How to debug a code working with -G but not without it?

Hello, I have a recursive __device__ function which works when compiled in debug mode (-G) but not in the default nvcc settings:

template <class RetType, class Element, std::size_t N, class Functor, class... Is>
KOKKOS_FUNCTION void annotated_for_each_serial(
        std::array<Element, N> const& begin,
        std::array<Element, N> const& end,
        Functor const& f,
        Is const&... is) noexcept
{
    static constexpr std::size_t I = sizeof...(Is);
    if constexpr (I == N) {
        f(RetType(is...));
    } else {
        for (Element ii = begin[I]; ii < end[I]; ++ii) {
            annotated_for_each_serial<RetType>(begin, end, f, is..., ii);
        }
    }
}

With Elementbeing std::size_t. It goes only once through the for loop without the -G (it should not). A workaround is static_cast<int>(begin[I]), which makes no sense. This is very deep in my code so I do not expect anyone to find the precise problem, but I would like to know what should I try to do in this situation ? Is it possible to disable particular ptxas optimizations to identify the one which is problematic ?

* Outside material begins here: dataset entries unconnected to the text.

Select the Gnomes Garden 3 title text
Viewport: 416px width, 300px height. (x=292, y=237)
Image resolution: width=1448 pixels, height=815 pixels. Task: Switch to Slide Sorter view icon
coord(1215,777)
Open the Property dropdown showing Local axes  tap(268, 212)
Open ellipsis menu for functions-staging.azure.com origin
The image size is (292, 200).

compute-sanitizer or cuda-gdb do not reveal anything (0 error).

Thx

I’m not aware of any way to disable “particular” ptxas optimization, although you can adjust the ptxas optimization level (its documented how to do so in the nvcc manual).

I guess if you’re convinced the issue is in the for-loop, then if I were working on it, I would start to instrument that either with carefully designed printf statements, or else via writing relevant variables (e.g. loop control variables) at each iteration into a global array for later inspection from the host.

If your code is compiled with -rdc=true or equivalent, then the function in question should have an identifiable entry point in the SASS. You could also go directly to SASS inspection.

Another approach is to continue to simplify your code until the problem disappears. If you get to a trivially simple realization (e.g. 100 lines or less, self contained) then you could start to inspect the SASS or ask others for help. If you get to a point where reduction in complexity causes the problem to go away, then that may either provide clues or be the point at which you start work on a MRE.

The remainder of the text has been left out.